### Instructions to follow
With the pictures left out, reproduce exactly the lines running from the line with "Instruction: Select the" to the last line of the material below.

### Excerpted data
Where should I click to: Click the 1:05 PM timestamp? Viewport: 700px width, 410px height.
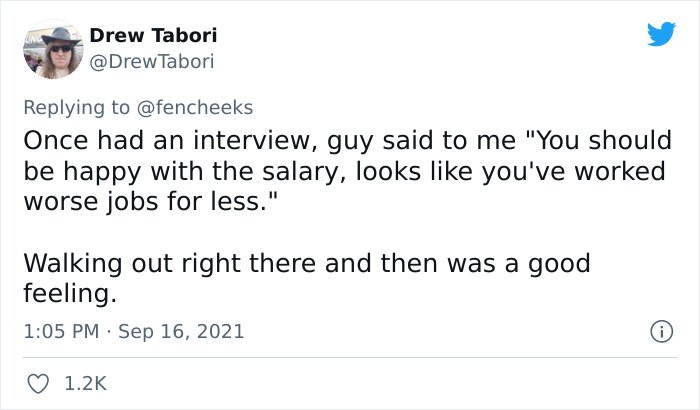click(62, 330)
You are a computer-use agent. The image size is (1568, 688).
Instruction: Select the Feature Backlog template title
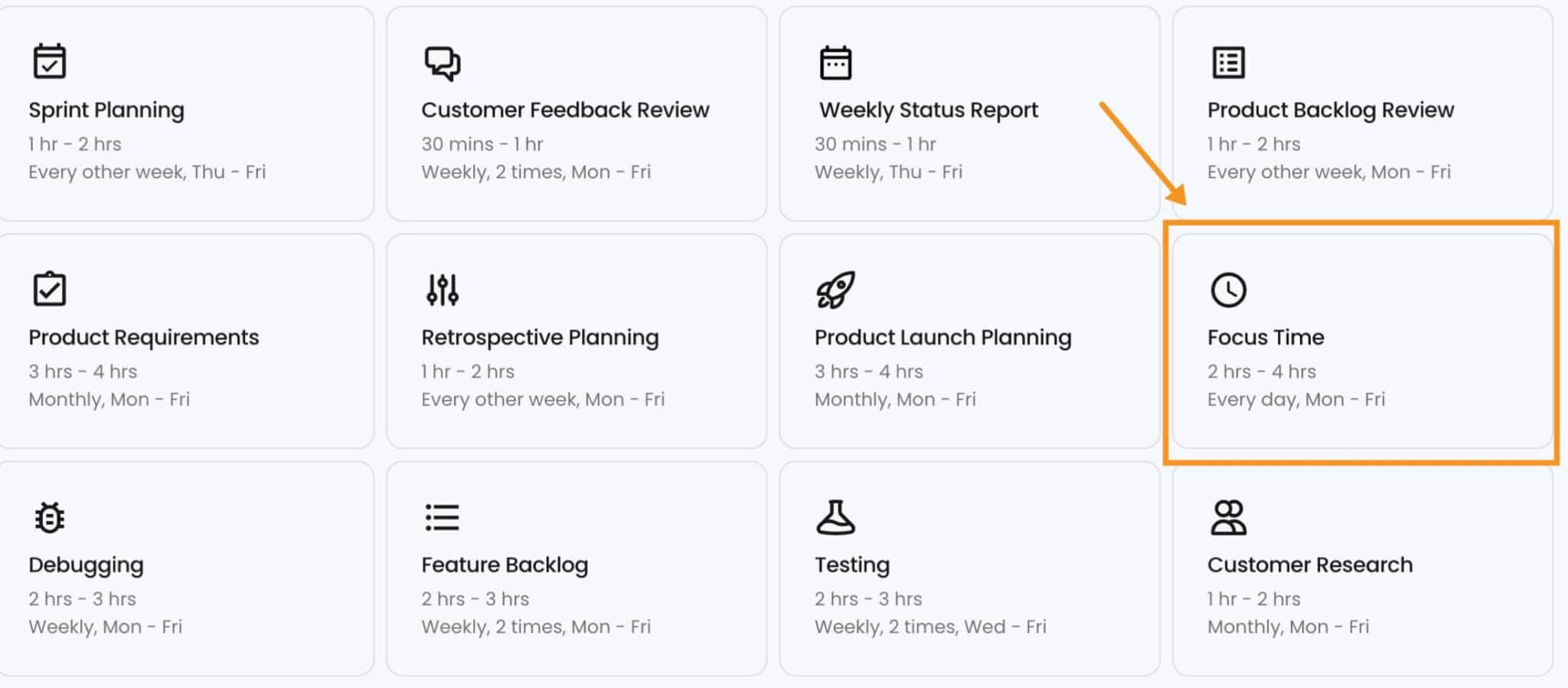505,565
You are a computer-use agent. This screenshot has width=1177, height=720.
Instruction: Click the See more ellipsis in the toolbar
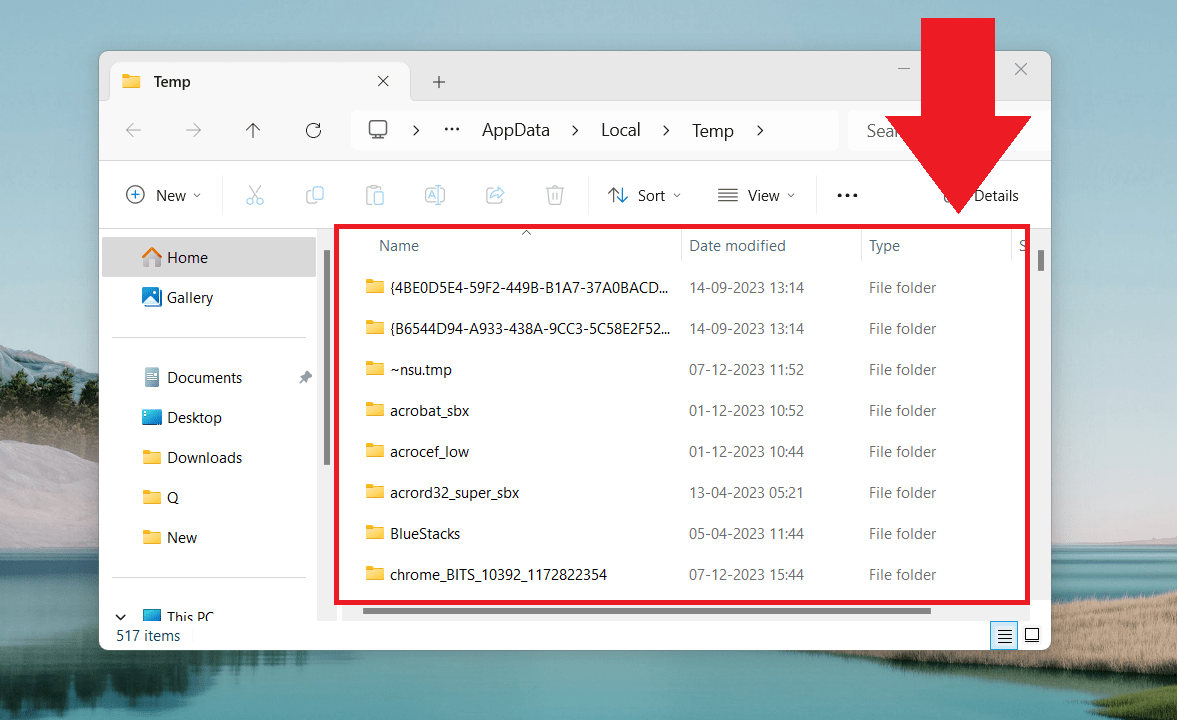(847, 195)
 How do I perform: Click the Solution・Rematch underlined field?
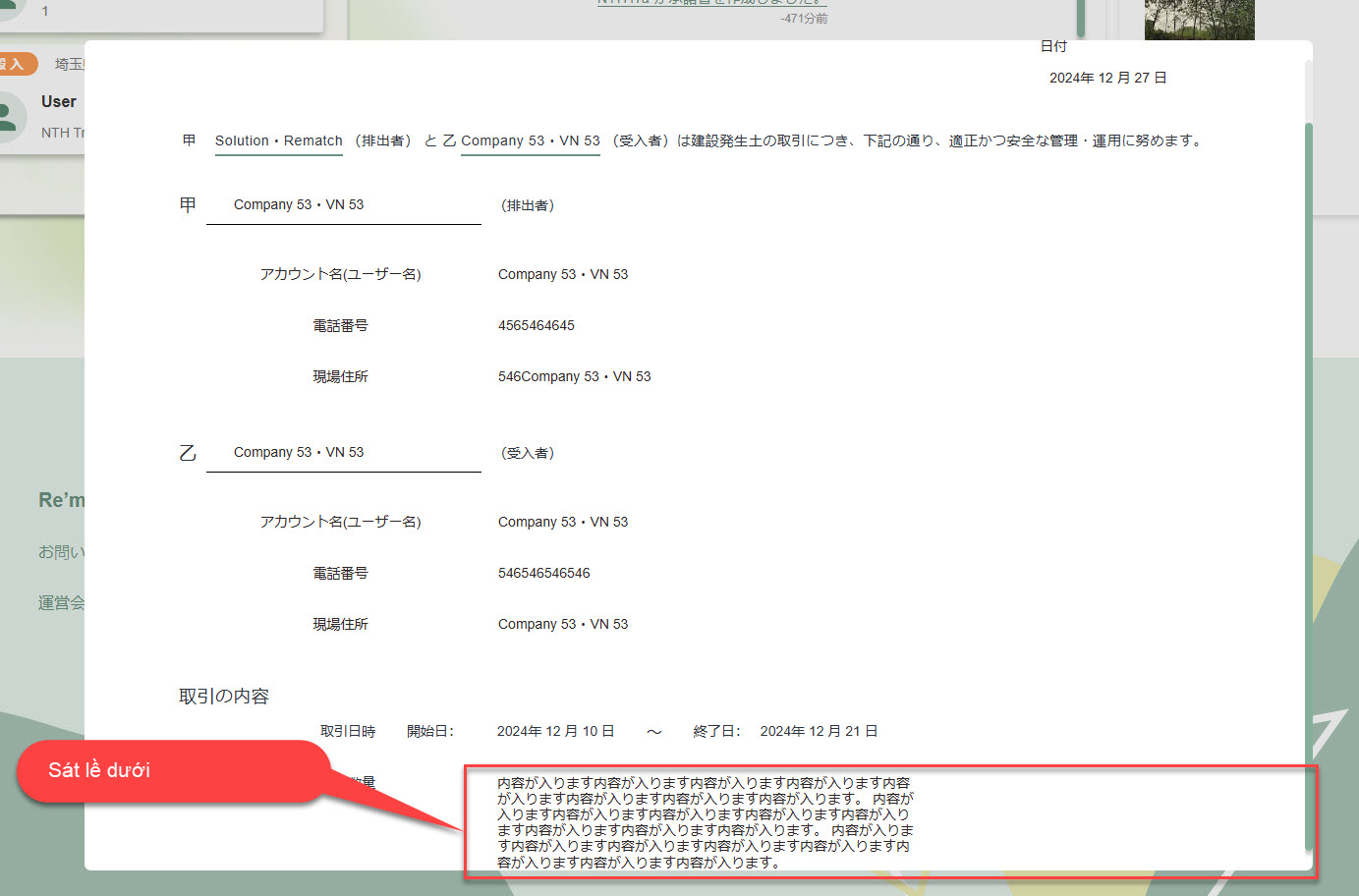[x=279, y=141]
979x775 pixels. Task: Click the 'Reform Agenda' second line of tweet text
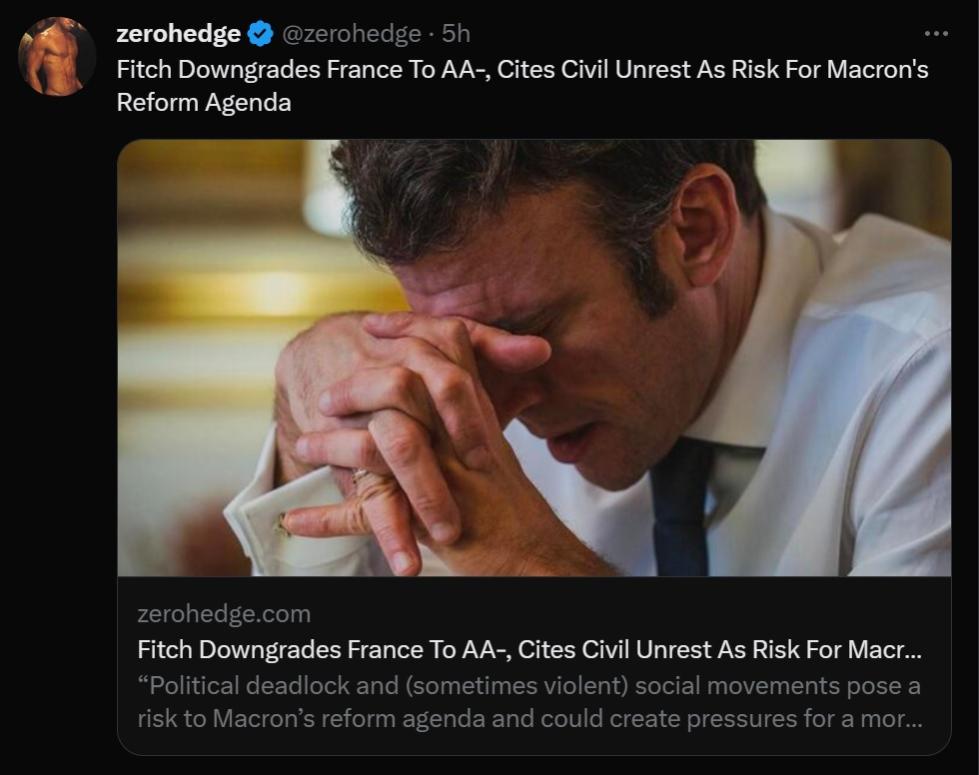tap(204, 102)
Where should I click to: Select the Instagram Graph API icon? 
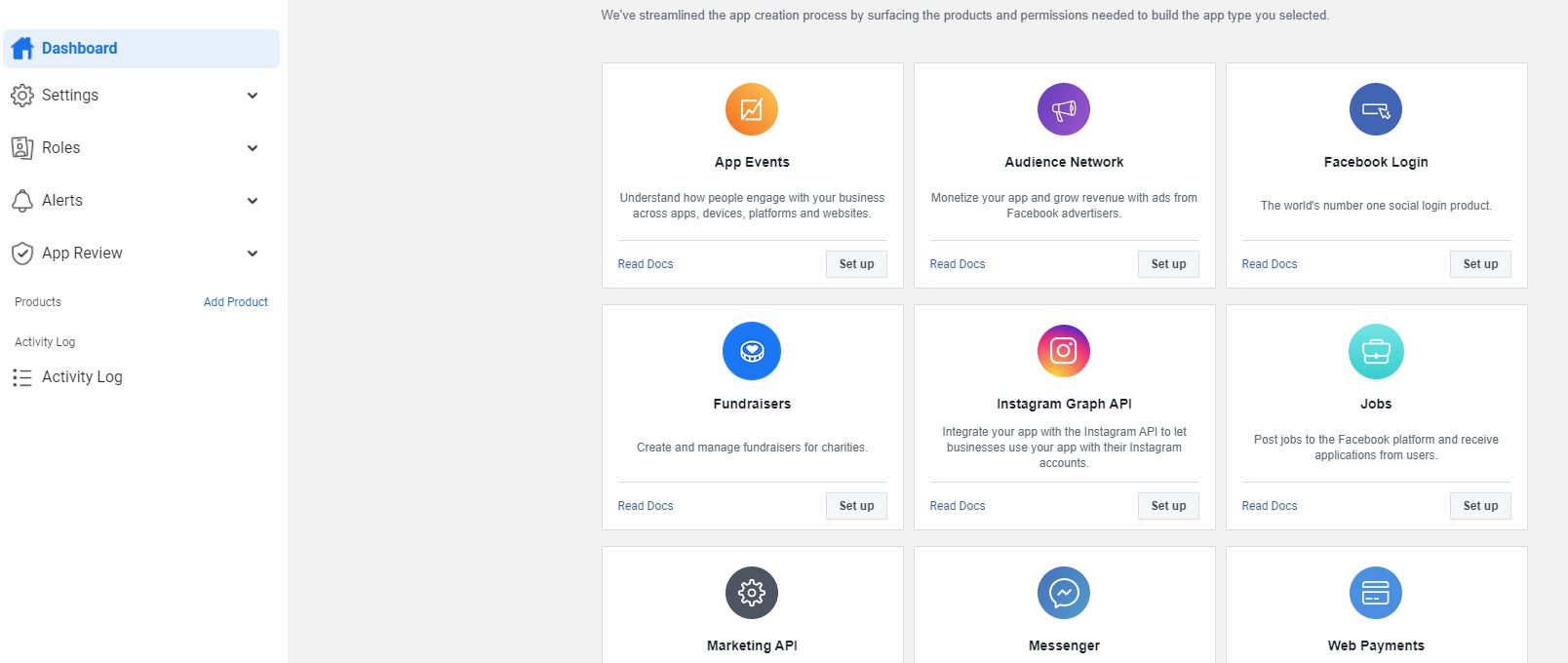click(1063, 351)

### Answer box
Instruction: Select the Feature Backlog template title
505,565
You are a computer-use agent. This screenshot has width=1177, height=720.
Instruction: Click the See more ellipsis in the toolbar
(847, 195)
 How do I perform: Click the Solution・Rematch underlined field?
[x=279, y=141]
979x775 pixels. Task: Click the 'Reform Agenda' second line of tweet text
tap(204, 102)
Where should I click to: Select the Instagram Graph API icon? 
click(1063, 351)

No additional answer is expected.